His research interests include multilingualism, multiscriptism, language planning and language contact in Greater China; Chinese-language literature; historical sociolinguistics; missionary and colonial linguistics; the history of Chinese linguistics in Europe; Chinese lexicography; Chinese as a foreign language; and the history and society of Taiwan. Klöter is co-editor of the SinoLinguistica series, the CHUN – Chinesischunterricht journal, and a member of the editorial board of the International Journal of Taiwan Studies. He is also chief editor of the Journal of Asian Pacific Communication. He has appeared in several German and international media outlets as an expert on the Taiwan conflict, including Tagesschau, VOX News, and ORF III Aktuell.

== Publications (selection) ==

- (2021) (editor, with Mårten Söderblom Saarela) Language Diversity in the Sinophone World: Historical Trajectories, Language Planning, and Multilingual Practices. Abingdon, New York: Routledge.
- (2021) (editor, with Xuetao Li) Von Lindenblättern und verderbten Dialekten: Neue Studien zu Georg von der Gabelentz (1840–1893). Veröffentlichungen des Ostasien-Instituts der Ruhr-Universität Bochum 70. Wiesbaden: Harrassowitz.

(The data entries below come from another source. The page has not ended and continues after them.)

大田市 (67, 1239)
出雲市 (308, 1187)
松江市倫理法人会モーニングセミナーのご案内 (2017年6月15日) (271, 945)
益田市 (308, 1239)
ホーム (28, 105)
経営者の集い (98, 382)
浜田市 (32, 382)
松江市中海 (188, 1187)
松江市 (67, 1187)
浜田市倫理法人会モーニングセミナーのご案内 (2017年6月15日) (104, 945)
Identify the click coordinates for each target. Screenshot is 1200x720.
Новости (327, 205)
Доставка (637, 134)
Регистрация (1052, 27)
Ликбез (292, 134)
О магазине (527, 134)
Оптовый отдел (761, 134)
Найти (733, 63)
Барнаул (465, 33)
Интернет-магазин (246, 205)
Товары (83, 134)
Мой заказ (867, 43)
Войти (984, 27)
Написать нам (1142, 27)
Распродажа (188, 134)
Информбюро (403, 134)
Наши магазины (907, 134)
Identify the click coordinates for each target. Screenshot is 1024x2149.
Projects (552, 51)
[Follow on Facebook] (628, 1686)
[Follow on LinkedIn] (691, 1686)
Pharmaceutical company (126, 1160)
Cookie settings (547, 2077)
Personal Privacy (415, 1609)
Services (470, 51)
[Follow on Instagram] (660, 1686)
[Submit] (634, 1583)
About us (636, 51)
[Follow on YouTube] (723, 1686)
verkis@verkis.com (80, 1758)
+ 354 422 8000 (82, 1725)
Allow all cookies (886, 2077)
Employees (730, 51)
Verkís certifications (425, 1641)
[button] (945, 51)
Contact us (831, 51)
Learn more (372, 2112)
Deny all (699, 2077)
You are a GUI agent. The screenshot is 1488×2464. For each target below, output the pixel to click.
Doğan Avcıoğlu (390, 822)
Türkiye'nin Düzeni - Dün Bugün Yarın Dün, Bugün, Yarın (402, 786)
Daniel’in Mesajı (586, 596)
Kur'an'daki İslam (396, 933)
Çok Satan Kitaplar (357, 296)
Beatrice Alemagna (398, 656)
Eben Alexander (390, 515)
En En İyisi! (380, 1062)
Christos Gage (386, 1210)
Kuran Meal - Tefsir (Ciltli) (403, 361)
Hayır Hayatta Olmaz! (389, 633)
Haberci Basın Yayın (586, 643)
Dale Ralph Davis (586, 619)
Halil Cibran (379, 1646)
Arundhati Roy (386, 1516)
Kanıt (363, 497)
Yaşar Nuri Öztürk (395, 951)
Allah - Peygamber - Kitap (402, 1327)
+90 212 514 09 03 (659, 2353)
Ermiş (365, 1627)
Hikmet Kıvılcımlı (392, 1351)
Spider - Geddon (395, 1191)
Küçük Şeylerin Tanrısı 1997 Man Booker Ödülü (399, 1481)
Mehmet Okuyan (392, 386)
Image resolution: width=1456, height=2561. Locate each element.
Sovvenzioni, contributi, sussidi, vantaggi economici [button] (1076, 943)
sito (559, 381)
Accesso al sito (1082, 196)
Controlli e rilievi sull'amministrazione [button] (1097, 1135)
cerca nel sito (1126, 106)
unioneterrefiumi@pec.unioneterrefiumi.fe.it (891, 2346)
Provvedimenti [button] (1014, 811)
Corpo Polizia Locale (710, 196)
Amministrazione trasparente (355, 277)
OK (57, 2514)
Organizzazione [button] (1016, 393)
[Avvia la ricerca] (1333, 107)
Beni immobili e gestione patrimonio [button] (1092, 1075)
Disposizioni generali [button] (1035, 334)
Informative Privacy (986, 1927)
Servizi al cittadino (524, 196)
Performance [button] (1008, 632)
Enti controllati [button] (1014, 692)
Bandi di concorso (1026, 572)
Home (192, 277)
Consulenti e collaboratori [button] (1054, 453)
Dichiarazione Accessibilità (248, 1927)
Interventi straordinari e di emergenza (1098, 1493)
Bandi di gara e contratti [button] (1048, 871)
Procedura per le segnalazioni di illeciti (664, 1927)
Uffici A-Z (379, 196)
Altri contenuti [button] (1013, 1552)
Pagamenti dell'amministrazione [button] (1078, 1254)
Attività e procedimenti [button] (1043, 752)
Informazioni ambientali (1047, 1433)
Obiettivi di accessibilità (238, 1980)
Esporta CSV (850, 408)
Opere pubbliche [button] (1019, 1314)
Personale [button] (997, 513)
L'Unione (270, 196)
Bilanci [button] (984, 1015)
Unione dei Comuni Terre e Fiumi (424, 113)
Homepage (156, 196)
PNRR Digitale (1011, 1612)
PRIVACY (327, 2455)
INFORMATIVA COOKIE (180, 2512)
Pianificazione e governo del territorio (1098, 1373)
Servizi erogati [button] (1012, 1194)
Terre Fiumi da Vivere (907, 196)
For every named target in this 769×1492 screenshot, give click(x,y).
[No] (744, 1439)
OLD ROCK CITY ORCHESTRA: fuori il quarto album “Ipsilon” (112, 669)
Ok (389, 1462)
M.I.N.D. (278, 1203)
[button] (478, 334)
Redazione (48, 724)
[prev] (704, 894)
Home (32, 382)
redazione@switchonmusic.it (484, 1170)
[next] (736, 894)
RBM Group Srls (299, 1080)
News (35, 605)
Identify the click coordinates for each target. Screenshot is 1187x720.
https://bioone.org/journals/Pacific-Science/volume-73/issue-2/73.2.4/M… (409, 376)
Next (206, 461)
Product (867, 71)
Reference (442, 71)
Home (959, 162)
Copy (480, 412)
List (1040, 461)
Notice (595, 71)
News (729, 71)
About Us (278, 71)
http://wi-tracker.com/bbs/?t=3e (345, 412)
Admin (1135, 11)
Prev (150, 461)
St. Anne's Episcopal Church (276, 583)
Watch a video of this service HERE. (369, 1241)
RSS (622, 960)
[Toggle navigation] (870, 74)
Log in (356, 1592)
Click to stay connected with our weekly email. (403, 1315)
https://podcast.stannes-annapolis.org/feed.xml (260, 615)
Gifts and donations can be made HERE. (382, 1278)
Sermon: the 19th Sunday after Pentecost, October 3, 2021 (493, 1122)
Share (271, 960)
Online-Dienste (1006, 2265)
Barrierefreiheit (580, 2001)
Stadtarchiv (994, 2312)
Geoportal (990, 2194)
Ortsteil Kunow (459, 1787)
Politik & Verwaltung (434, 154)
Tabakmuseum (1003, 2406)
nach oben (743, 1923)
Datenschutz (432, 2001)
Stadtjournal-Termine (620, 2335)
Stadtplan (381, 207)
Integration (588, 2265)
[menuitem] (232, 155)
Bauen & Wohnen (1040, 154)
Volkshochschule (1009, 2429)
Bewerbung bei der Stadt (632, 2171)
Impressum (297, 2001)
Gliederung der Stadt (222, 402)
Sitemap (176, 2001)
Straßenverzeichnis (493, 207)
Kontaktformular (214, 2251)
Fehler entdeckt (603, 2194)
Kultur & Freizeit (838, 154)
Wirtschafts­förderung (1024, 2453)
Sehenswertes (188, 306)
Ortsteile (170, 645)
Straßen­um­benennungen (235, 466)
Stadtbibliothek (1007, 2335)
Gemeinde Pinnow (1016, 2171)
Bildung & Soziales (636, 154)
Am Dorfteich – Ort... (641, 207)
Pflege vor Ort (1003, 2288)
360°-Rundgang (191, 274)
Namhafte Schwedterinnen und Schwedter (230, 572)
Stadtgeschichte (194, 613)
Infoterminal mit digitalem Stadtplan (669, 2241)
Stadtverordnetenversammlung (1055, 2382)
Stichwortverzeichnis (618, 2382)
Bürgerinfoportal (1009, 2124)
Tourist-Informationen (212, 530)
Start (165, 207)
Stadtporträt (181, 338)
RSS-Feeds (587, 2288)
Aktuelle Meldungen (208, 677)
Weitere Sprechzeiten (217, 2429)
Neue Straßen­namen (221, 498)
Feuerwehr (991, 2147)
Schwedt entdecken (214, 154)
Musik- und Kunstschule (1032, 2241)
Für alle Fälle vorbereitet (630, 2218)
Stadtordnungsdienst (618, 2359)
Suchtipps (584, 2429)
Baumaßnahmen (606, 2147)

- (2012) (editor, with Bi-yu Chang) Imaging and Imagining Taiwan: Identity representation and cultural politics. Wiesbaden: Harrassowitz.
- (2011) The language of the Sangleys: A Chinese vernacular in missionary sources of the seventeenth century. Leiden, Boston: Brill.
- (2006) (editor, with Dafydd Fell and Bi-yu Chang) What has changed? Taiwan before and after the change in ruling parties. Wiesbaden: Harrassowitz.
- (2005) Written Taiwanese. Wiesbaden: Harrassowitz. (PhD thesis, Leiden University, 2003).
- (2022) (with Julia Wasserfall) “Language and Society in Taiwan,” topical section of the International Journal of Taiwan Studies 5(2).
- (2022) “Language visibility and invisible languages: The street name signs of Taipei City”, International Journal of Taiwan Studies 5(2), 332–352.
- (2021) “One legacy, two legislations: Language policies on the two sides of the Taiwan Strait.” In Klöter, Henning and Mårten Söberblom Saarela (eds.), Language Diversity in the Sinophone World: Historical Trajectories, Language Planning, and Multilingual Practices. Abingdon, New York: Routledge, 101–121.
- (2021) (with Mårten Söderblom Saarela) “Introduction: Language Diversity in the Sinophone World.” In Klöter, Henning and Mårten Söberblom Saarela (eds.), Language Diversity in the Sinophone World: Historical Trajectories, Language Planning, and Multilingual Practices. Abingdon, New York: Routledge, 1–10.
- (2019) “Writing Taiwanese: Then and now, how, why and who?” In Fell, Dafydd and Hsin-Huang Michael Hsiao (eds.), Taiwan Studies Revisited. London: Routledge, 197–214.
- (2017) “China mission and linguistics: Early contributions by Catholic missionaries.” In Davor Antonucci & Pieter Ackerman (eds.), Chinese Missionary Linguistics. Leuven: Ferdinand Verbiest Institute, 73–92.